Special Issue: Frontiers in RNA Structure

The frontiers of our knowledge about RNA structure are rapidly moving. Twenty-five years ago, there were fewer RNA structures in total than there are generally today within a single family of RNAs (such as tRNAs, riboswitches, or ribozymes). The longest RNA ever solved had 160 nucleotides [1]. Today, structures of ribonucleoproteins (RNPs) with RNAs that have lengths of several hundreds or thousands of nucleotides are released on a weekly basis.

Constantly pushing technical boundaries is what enabled us to generate, analyze and make sense of this sheer amount of structural information. In turn, the triumph of methods such as single-molecule studies or cryo-electron microscopy (cryo-EM) has offered glimpses into the function of large RNP assemblies. We have reached a point where we have three-dimensional visuals of the various stages along core cellular processes like transcription and translation [2,3].

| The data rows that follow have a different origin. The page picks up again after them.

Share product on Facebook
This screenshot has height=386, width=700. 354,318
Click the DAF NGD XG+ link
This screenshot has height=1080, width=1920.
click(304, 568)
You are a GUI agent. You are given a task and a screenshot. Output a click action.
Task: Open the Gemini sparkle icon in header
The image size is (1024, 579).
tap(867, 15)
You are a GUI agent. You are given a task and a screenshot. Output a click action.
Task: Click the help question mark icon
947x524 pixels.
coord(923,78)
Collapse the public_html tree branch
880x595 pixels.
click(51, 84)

However, we are not done. The field of RNA structural biology has never been so vibrant. The current COVID-19 pandemic naturally brought an impetus to advance the field even further, as vaccines may be available one day that will be RNA-based, or drugs might be developed that target an RNA genome. In some way, tackling RNA viruses epitomizes where the field is at: the study of long RNAs that adopt transient structures, each having distinct regulatory roles through binding small molecules, proteins, DNA, or other RNAs.

This Special Issue of Molecules lies precisely at the intersection between the biology of RNAs acting as sensors or regulators, and the methods we are developing to study them.

Zappulla at Lehigh University and Bou-Nader and Zhang at NIH propose timely reviews on long RNAs, how they may fold as “flexible scaffolds” to spatially but loosely constrain binding partners [4], and how they may interact with one another, leading to intricate quaternary structures [5]. In the cell, some of these RNA molecules may drive the formation of P-bodies and stress granules by interacting with one another and with proteins, as reviewed by the Trcek lab at Johns Hopkins [6].

Long RNAs nonetheless comprise independently folded modules. Using X-ray crystallography, the Batey lab at the University of Colorado delivers a thought-provoking story that will help shift the paradigm of ligand binding to riboswitches located upstream of messenger RNA in bacteria [7]. The Kondo lab from Sophia University in Japan proposes a structure-based rationale for why certain point mutations are not tolerated in the ribosome decoding site [8].

Fleeting RNPs may be characterized by single-molecule fluorescence approaches, as reviewed by the Hengesbach lab at Goethe University, Frankfurt [9]. They illustrate the power of such methods to sort out the mechanism of complex and dynamic RNPs like the spliceosome and the assemblies that maintain the integrity of telomeres. Cryo-EM enables us to visualize dynamic architectures, as portrayed by the Dao Duc laboratory at the University of British Columbia, who review ribosome heterogeneity [10]. In the same vein, the teams led by Marcoux, Gleizes and Plisson-Chastang at the University of Toulouse in France determine the role of a few of the many ribosome biogenesis factors, demonstrating the power of cryo-EM to analyze conformational heterogeneity [11].

I am very excited about the collection of articles in this Special Issue for two reasons. First, constantly updating our perception of RNA folding and structure would not be possible without concomitant advances in biophysical approaches, as this collection of reviews and original work exemplifies. Second, the various labs that have deemed it worth their precious time to submit a manuscript are esteemed colleagues, ranging from long-time collaborators to serendipitous encounters. The majority represent young principal investigators.